WILLEY: Go figure. I don't know many, maybe it's just -- a lot of this I think now with Hillary is, you have got the -- the younger women who are looking at -- it's going to be really cool to have the first woman president, and I'm going to vote for her, and they have no idea about what she stands for, who she is. They're just going to vote for her because it's going to be cool to elect the first woman president.

I just think women like that should be -- they should be educated, at least tell them what has gone on from your own experience. Because, Megyn, what happened to me, it was terrifying -- it was terrifying. And what they do, a lot of the times women like me, we were single at the time, we were living alone, break into your homes, your cars -- my car was vandalized. I had pets that went missing. I was getting strange phone calls. I was really starting to feel -- I was just starting to feel like, you know, I was really in trouble. And it was hard for me to admit it.

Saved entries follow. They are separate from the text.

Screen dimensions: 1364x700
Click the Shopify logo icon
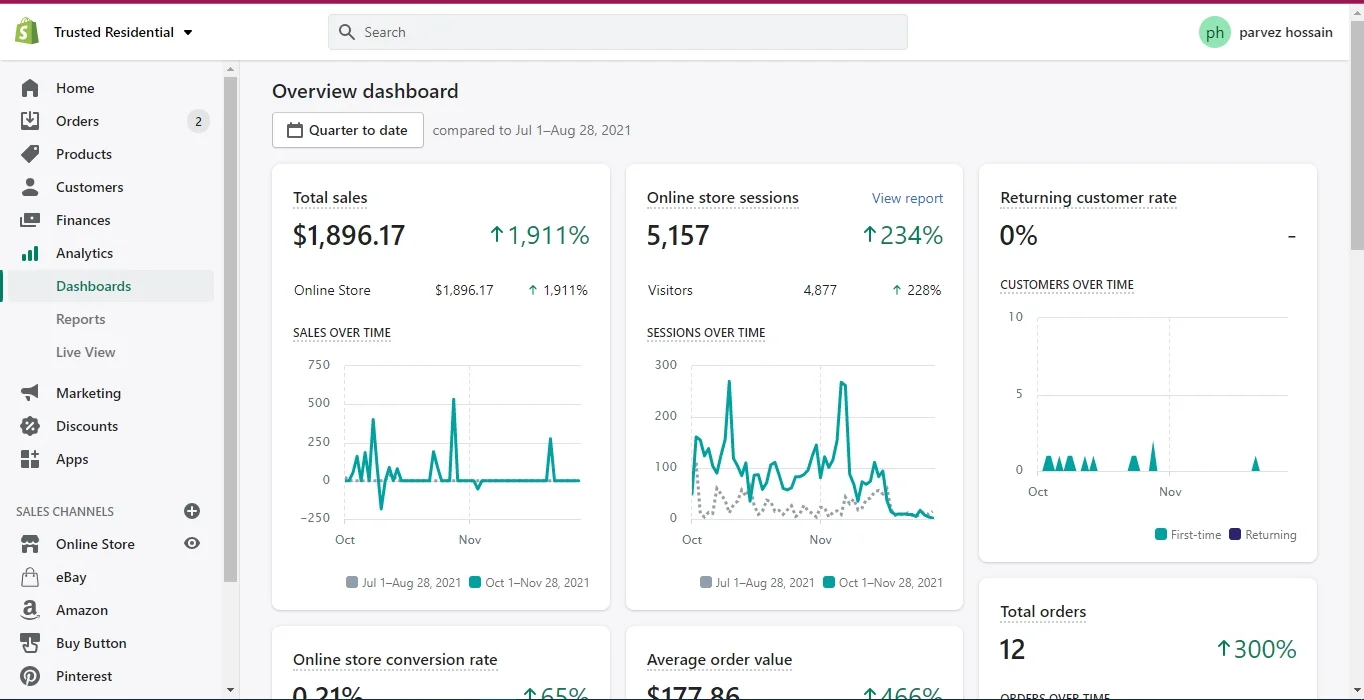click(x=27, y=32)
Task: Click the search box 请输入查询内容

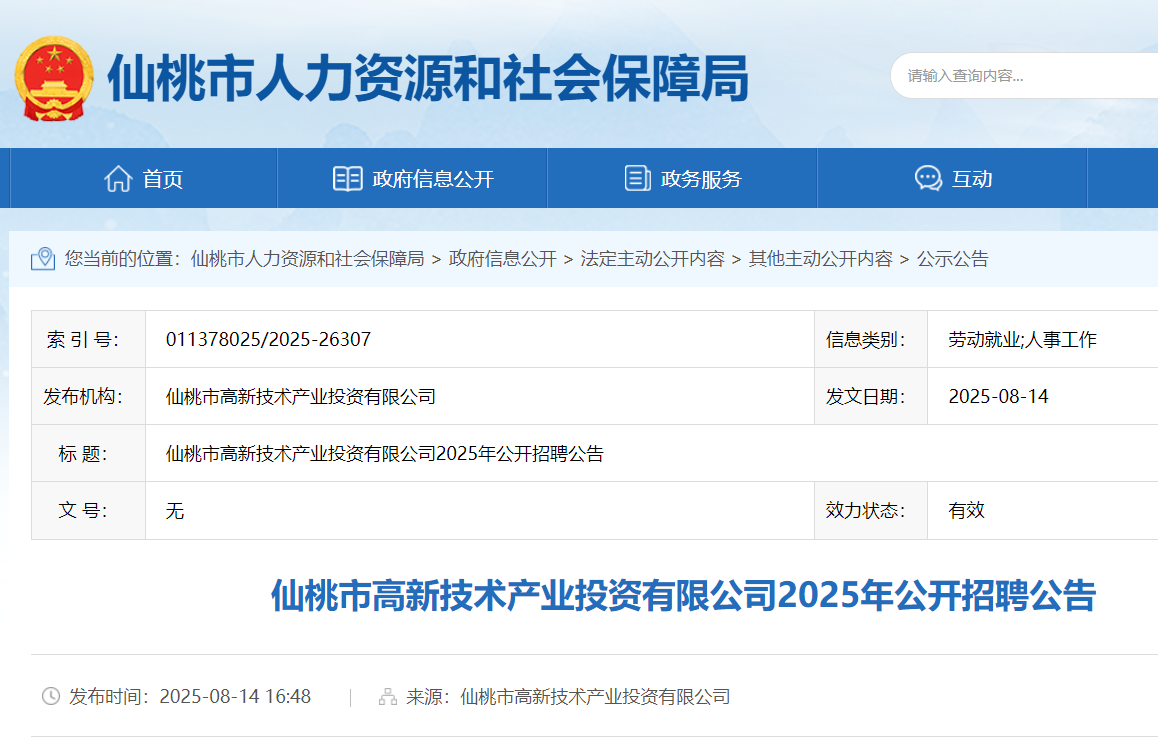Action: click(1025, 75)
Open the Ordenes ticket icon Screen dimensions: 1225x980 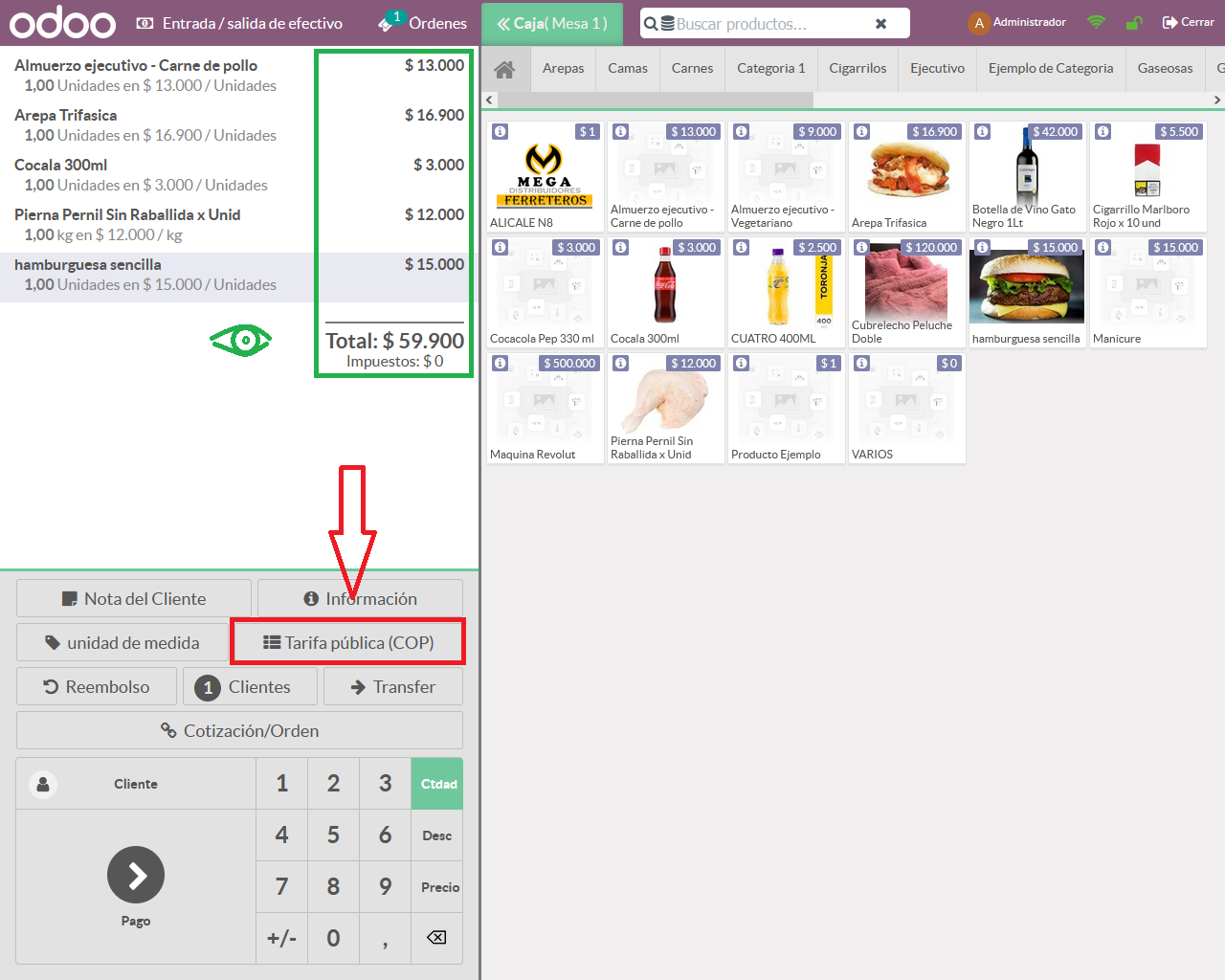coord(388,23)
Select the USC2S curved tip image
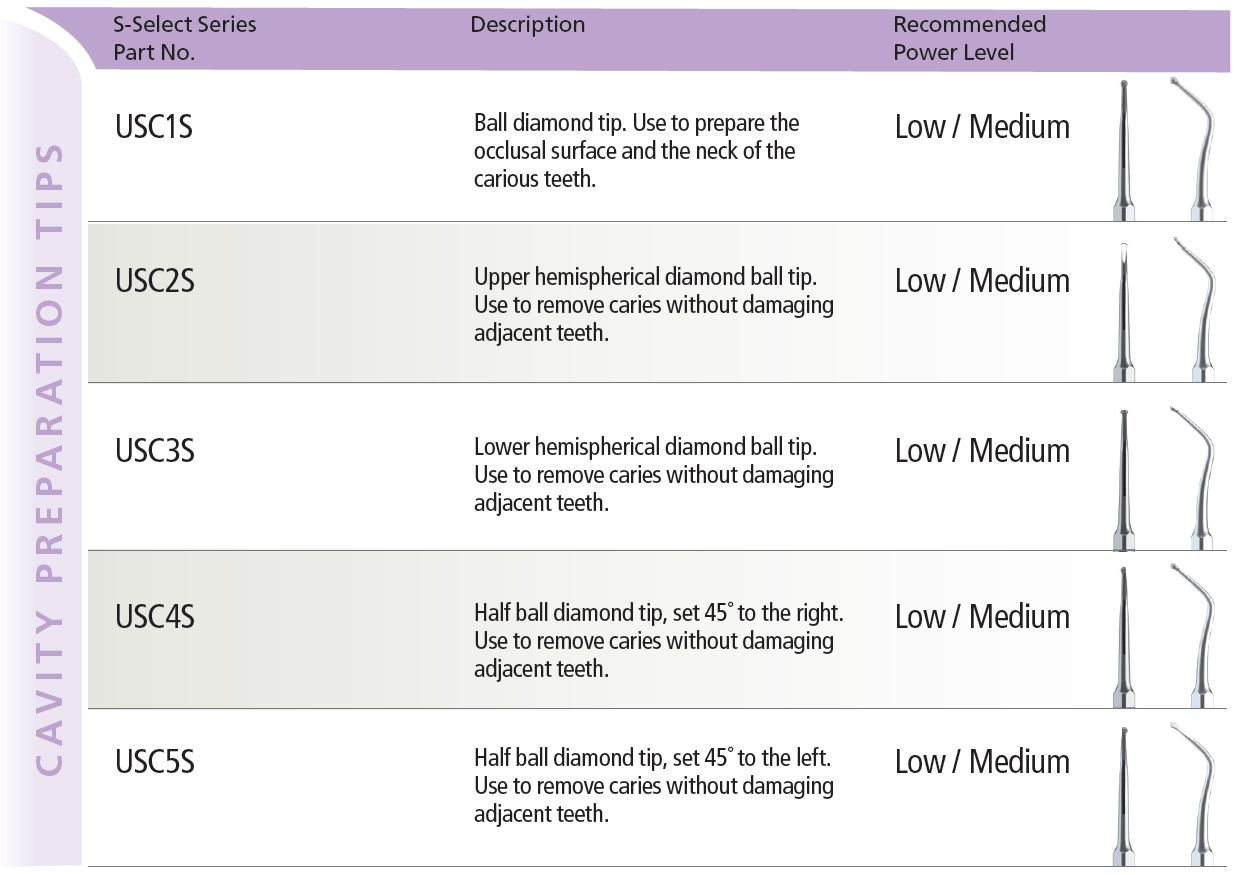1237x875 pixels. (x=1197, y=309)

KELLY: I want the viewers know there's no direct evidence tying the Clinton's to any that. That's your belief that they were behind it, but they've denied it, and you've outlined it in your book --

WILLEY: Well --


KELLY: Kathleen, I've got to run.


KELLY: But listen, I appreciate you coming on and expanding on it, your name has been all over the headlines lately, so we figured it was worth talking to you, and we appreciate you being here.

WILLEY: OK. Thank you.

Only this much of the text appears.